A better system

Q. A young girl who knows absolutely nothing about politics (or much else) just cancelled my vote because she liked the candidate’s shoes. There has GOT to be a better system of government.

A. Here’s a better system. Only voluntary associations. That means no one can force us to obey them. No organization (the state) gets to force anyone (citizens) to obey its edicts without prior consent. The state is replaced by various voluntary associations with differing terms of service. Some offer only collective self-defence. Some offer wealth redistribution, etc. You choose which to join thereby agreeing that the association has the right to enforce its rules on you as per its terms of service. Disputes between individuals are settled under the association’s terms of service. If more than one association is involved, the dispute is settled by appeal to a previously agreed upon dispute resolution service.

The association’s decisions are made according to the terms of service. I would prefer a lottery to choose some of the association members at random who serve a short term at no remuneration (proposed by Nobel prize winning economist and political philosopher Friedrich Hayek).

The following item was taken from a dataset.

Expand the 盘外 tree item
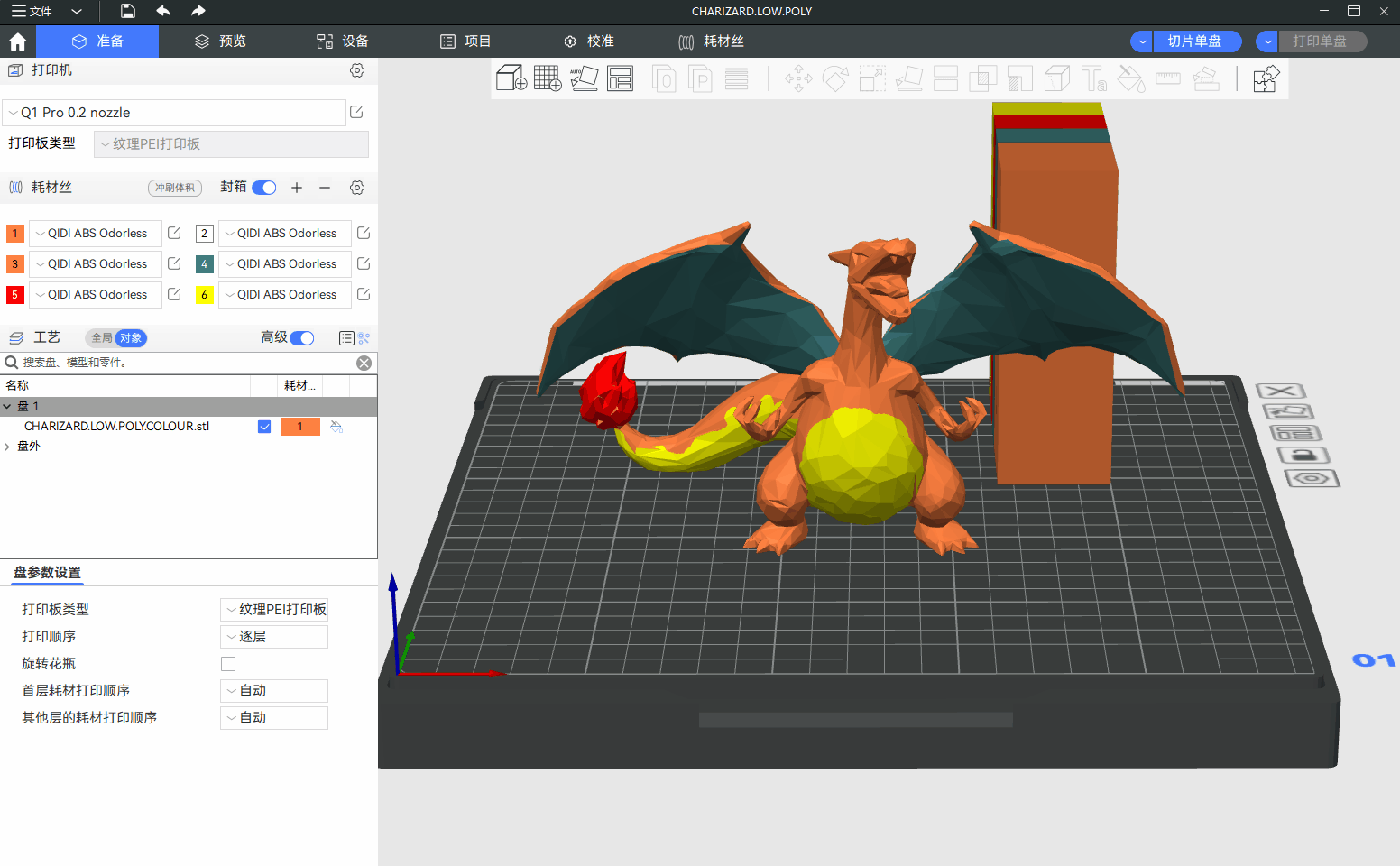Image resolution: width=1400 pixels, height=866 pixels. tap(7, 447)
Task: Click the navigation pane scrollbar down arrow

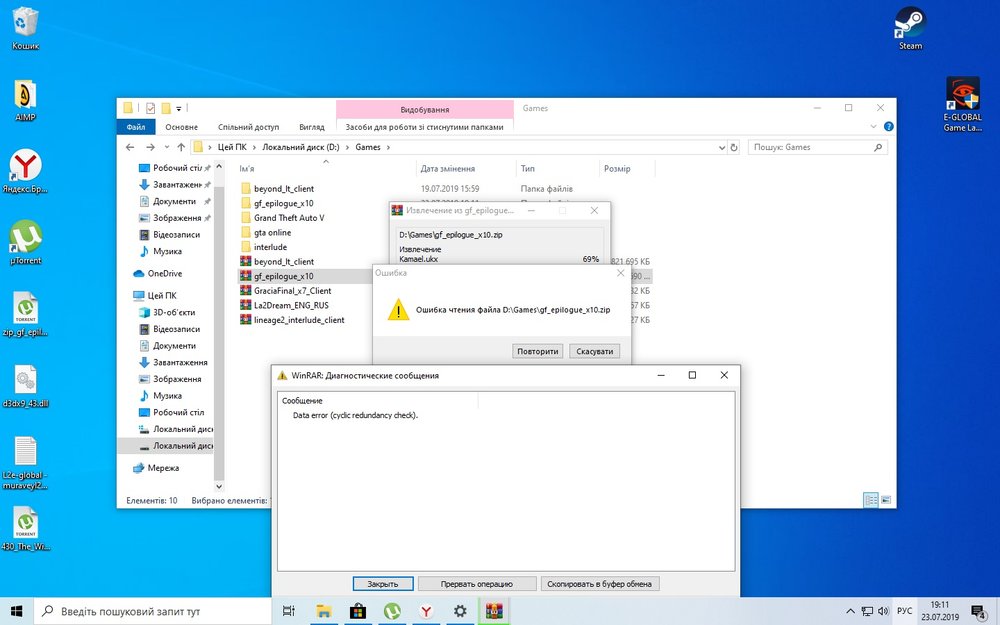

Realistically, as technology continues to progress at an increasing pace and we continue to move more and more of our lives online, geographic proximity will no longer be an important factor in the viability of such free state-like associations. Witness Estonia’s E-Citizenship and Bitnation as early steps in this direction. Free state-like alternatives are likely to emerge almost unnoticed by most and grow as they coexist in the political ecosystem until it becomes more and more obvious that they out-compete nation states in the economic prosperity and social harmony enjoyed by their members. The nation-state system then withers away as did its most its most logically consistent expression – communism.